* **Exercise brief**
Reproduce the material that follows exactly, with no line left out.

:::::

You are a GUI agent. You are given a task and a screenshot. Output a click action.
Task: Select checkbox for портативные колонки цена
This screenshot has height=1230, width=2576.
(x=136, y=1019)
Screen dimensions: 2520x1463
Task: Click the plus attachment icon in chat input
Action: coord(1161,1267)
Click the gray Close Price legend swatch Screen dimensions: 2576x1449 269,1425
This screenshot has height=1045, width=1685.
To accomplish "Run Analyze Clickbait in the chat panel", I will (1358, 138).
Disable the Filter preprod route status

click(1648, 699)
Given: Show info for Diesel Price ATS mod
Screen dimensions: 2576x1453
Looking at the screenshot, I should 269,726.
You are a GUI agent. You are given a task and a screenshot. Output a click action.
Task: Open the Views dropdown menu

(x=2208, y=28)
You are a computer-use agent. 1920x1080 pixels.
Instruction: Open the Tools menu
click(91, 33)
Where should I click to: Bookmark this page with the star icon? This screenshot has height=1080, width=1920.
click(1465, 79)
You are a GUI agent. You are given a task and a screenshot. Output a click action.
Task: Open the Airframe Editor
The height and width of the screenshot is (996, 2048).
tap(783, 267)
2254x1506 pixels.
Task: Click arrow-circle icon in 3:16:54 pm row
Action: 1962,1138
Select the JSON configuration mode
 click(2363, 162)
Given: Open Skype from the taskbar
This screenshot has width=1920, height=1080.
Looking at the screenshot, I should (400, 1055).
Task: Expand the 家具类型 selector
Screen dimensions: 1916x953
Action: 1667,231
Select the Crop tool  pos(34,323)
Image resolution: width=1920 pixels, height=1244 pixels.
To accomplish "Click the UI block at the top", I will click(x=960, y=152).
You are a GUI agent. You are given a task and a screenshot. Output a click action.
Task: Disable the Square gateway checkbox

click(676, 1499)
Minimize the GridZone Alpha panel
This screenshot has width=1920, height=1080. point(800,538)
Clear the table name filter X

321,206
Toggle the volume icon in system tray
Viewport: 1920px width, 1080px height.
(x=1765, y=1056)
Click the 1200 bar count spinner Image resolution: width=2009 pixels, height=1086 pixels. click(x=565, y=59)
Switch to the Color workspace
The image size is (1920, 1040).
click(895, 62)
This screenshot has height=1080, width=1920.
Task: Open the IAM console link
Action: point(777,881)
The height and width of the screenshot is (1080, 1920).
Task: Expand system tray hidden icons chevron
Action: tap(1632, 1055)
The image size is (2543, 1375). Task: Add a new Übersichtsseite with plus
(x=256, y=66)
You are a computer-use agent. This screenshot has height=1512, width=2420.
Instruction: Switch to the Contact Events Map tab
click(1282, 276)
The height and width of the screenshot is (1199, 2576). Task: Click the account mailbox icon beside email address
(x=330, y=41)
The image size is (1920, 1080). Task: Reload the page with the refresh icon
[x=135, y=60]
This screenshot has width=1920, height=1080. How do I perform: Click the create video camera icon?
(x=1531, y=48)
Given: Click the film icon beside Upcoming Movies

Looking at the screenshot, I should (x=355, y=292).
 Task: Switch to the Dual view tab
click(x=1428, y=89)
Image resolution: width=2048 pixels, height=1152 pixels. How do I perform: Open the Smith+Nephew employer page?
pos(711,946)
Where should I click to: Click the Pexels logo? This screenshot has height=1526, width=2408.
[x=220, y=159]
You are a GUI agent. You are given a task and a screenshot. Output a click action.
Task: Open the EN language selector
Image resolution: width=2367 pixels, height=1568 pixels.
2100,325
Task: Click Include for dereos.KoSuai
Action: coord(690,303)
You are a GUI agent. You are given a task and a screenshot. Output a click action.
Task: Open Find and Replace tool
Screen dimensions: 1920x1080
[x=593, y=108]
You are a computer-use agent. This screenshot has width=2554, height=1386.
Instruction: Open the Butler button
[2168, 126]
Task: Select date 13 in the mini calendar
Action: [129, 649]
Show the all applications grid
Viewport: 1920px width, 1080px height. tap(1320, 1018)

:::::

* **Result of this exercise**
You are a GUI agent. You are given a task and a screenshot. Output a click action.
Task: Select checkbox for портативные колонки цена
This screenshot has height=1230, width=2576.
(x=136, y=1019)
Screen dimensions: 2520x1463
Task: Click the plus attachment icon in chat input
Action: coord(1161,1267)
Click the gray Close Price legend swatch Screen dimensions: 2576x1449 269,1425
This screenshot has height=1045, width=1685.
To accomplish "Run Analyze Clickbait in the chat panel", I will (1358, 138).
Disable the Filter preprod route status

click(1648, 699)
Given: Show info for Diesel Price ATS mod
Screen dimensions: 2576x1453
Looking at the screenshot, I should 269,726.
You are a GUI agent. You are given a task and a screenshot. Output a click action.
Task: Open the Views dropdown menu

(x=2208, y=28)
You are a computer-use agent. 1920x1080 pixels.
Instruction: Open the Tools menu
click(91, 33)
Where should I click to: Bookmark this page with the star icon? This screenshot has height=1080, width=1920.
click(1465, 79)
You are a GUI agent. You are given a task and a screenshot. Output a click action.
Task: Open the Airframe Editor
The height and width of the screenshot is (996, 2048).
tap(783, 267)
2254x1506 pixels.
Task: Click arrow-circle icon in 3:16:54 pm row
Action: 1962,1138
Select the JSON configuration mode
 click(2363, 162)
Given: Open Skype from the taskbar
This screenshot has width=1920, height=1080.
Looking at the screenshot, I should (400, 1055).
Task: Expand the 家具类型 selector
Screen dimensions: 1916x953
Action: 1667,231
Select the Crop tool  pos(34,323)
Image resolution: width=1920 pixels, height=1244 pixels.
To accomplish "Click the UI block at the top", I will click(x=960, y=152).
You are a GUI agent. You are given a task and a screenshot. Output a click action.
Task: Disable the Square gateway checkbox

click(676, 1499)
Minimize the GridZone Alpha panel
This screenshot has width=1920, height=1080. point(800,538)
Clear the table name filter X

321,206
Toggle the volume icon in system tray
Viewport: 1920px width, 1080px height.
(x=1765, y=1056)
Click the 1200 bar count spinner Image resolution: width=2009 pixels, height=1086 pixels. click(x=565, y=59)
Switch to the Color workspace
The image size is (1920, 1040).
click(895, 62)
This screenshot has height=1080, width=1920.
Task: Open the IAM console link
Action: point(777,881)
The height and width of the screenshot is (1080, 1920).
Task: Expand system tray hidden icons chevron
Action: tap(1632, 1055)
The image size is (2543, 1375). Task: Add a new Übersichtsseite with plus
(x=256, y=66)
You are a computer-use agent. This screenshot has height=1512, width=2420.
Instruction: Switch to the Contact Events Map tab
click(1282, 276)
The height and width of the screenshot is (1199, 2576). Task: Click the account mailbox icon beside email address
(x=330, y=41)
The image size is (1920, 1080). Task: Reload the page with the refresh icon
[x=135, y=60]
This screenshot has width=1920, height=1080. How do I perform: Click the create video camera icon?
(x=1531, y=48)
Given: Click the film icon beside Upcoming Movies

Looking at the screenshot, I should (x=355, y=292).
 Task: Switch to the Dual view tab
click(x=1428, y=89)
Image resolution: width=2048 pixels, height=1152 pixels. How do I perform: Open the Smith+Nephew employer page?
pos(711,946)
Where should I click to: Click the Pexels logo? This screenshot has height=1526, width=2408.
[x=220, y=159]
You are a GUI agent. You are given a task and a screenshot. Output a click action.
Task: Open the EN language selector
Image resolution: width=2367 pixels, height=1568 pixels.
2100,325
Task: Click Include for dereos.KoSuai
Action: coord(690,303)
You are a GUI agent. You are given a task and a screenshot. Output a click action.
Task: Open Find and Replace tool
Screen dimensions: 1920x1080
[x=593, y=108]
You are a computer-use agent. This screenshot has width=2554, height=1386.
Instruction: Open the Butler button
[2168, 126]
Task: Select date 13 in the mini calendar
Action: [129, 649]
Show the all applications grid
Viewport: 1920px width, 1080px height. tap(1320, 1018)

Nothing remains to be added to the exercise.